Desses encontros nasceu uma relação muito especial. O rio e a beleza do local fortaleceram os laços dessa amizade, certamente. O poeta absorvia tudo da dançarina: a sua maneira de falar, de andar, o jeito de vestir, ouvia-a rezar em silêncio... parecia ler-lhe os pensamentos. Entre eles havia perfeita sincronia, uma comunhão de espíritos. O poeta descreveu minuciosamente todos estes momentos partilhados e mais tarde musicou os seus escritos numa composição intimista. Chamava-se Leonard Cohen.

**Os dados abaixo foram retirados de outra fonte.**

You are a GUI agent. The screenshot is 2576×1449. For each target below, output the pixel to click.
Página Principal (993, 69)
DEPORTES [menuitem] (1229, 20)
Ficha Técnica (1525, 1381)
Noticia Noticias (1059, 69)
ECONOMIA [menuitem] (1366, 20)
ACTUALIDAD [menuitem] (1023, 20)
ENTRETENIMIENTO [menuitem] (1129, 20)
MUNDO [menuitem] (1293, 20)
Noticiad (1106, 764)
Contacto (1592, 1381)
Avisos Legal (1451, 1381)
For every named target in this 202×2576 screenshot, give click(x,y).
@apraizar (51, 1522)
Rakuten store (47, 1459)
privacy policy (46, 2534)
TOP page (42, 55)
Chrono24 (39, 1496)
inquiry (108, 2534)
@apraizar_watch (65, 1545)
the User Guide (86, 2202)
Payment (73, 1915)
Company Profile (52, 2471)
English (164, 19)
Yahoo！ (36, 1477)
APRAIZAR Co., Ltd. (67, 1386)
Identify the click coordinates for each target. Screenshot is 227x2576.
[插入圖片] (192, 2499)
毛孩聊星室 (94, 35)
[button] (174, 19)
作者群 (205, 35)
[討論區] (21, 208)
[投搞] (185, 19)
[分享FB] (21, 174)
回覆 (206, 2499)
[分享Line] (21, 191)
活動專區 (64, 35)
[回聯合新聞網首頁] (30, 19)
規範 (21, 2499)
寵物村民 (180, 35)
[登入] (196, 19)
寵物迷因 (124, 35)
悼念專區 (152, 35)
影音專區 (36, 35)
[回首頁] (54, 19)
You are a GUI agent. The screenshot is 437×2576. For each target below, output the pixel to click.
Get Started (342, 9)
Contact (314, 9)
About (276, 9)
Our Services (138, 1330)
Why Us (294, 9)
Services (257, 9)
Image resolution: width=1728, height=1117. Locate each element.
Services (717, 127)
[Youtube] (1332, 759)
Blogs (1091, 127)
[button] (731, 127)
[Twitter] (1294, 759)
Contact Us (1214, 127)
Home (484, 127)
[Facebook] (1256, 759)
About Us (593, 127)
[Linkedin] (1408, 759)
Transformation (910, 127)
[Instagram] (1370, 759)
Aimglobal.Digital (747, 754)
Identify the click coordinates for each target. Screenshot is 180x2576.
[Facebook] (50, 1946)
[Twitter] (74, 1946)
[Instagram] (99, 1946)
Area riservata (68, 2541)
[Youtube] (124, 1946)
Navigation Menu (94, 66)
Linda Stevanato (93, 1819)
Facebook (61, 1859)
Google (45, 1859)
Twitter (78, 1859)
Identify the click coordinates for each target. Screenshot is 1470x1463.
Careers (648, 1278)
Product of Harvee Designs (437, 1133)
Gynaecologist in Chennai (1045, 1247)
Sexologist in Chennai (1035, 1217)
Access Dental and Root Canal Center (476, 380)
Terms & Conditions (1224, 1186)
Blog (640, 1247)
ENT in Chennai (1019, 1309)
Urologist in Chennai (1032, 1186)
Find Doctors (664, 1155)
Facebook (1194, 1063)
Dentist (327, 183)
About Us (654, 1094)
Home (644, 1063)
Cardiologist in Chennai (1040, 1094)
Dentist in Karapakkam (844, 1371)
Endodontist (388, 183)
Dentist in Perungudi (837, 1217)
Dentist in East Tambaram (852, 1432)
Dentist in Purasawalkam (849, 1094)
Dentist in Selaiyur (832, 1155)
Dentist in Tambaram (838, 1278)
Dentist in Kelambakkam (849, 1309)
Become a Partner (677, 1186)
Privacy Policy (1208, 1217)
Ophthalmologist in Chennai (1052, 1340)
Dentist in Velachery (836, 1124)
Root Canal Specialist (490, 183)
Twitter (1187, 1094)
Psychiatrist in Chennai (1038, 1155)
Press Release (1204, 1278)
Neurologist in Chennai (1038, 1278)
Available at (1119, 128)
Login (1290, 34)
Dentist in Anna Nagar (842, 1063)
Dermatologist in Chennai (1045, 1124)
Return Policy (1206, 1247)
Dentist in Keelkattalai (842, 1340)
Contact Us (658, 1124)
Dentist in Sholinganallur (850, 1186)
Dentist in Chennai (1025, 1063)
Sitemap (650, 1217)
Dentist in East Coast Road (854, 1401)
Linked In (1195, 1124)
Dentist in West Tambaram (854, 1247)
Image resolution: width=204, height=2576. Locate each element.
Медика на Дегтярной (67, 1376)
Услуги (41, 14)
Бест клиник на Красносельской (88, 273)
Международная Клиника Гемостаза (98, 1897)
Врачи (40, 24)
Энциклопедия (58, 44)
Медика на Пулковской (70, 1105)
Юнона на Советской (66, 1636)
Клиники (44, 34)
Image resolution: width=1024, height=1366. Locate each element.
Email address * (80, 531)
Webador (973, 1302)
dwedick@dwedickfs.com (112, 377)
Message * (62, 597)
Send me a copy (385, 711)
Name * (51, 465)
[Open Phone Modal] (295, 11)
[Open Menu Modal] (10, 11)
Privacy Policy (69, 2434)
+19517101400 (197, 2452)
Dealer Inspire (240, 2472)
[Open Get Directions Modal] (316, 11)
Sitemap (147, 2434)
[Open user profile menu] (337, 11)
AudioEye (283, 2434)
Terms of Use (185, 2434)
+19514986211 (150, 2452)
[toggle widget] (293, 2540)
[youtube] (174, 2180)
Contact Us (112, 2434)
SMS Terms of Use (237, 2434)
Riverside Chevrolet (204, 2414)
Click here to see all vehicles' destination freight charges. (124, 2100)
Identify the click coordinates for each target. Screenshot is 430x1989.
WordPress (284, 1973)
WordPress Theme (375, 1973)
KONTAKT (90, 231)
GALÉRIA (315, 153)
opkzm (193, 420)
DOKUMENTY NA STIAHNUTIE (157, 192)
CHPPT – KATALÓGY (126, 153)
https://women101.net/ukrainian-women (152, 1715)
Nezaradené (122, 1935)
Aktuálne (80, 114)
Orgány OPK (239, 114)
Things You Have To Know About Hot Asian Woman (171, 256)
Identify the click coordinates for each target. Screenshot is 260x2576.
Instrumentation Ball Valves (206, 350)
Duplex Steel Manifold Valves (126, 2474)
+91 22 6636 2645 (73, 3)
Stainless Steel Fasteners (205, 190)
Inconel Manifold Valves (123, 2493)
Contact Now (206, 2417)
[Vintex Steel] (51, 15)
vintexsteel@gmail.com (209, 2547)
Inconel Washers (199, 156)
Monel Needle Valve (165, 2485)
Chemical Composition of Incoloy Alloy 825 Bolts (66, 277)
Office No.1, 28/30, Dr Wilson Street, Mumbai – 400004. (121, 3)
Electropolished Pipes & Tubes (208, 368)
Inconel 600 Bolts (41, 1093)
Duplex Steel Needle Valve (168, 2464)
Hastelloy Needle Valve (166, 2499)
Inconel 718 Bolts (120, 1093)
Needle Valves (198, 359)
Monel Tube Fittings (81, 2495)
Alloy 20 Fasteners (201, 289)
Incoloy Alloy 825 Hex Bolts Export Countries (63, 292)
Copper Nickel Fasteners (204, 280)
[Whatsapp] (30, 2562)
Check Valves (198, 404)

Mais tarde encontraram-se algumas vezes, uma delas num hotel em Montreal. O poeta era agora um famoso compositor. Podiam naquele momento ter estado juntos e partilhado mais alguma intimidade mas Suzanne recusou, embora o tivesse talvez desejado. Cohen sentiu isso como sentira tudo o resto; aquele encontro seria o derradeiro. Os dois espíritos que em tempos se amaram separaram-se. Ele ficou famoso; ela foi sucumbindo aos anos e caiu no esquecimento. Ficou a memória do passado, da juventude, de momentos eternos, de um entendimento profundíssimo e de uma tristeza e nostalgia que nunca mais deixámos de encontrar nas canções do poeta que considera ainda ser esta a melhor composição de toda sua carreira.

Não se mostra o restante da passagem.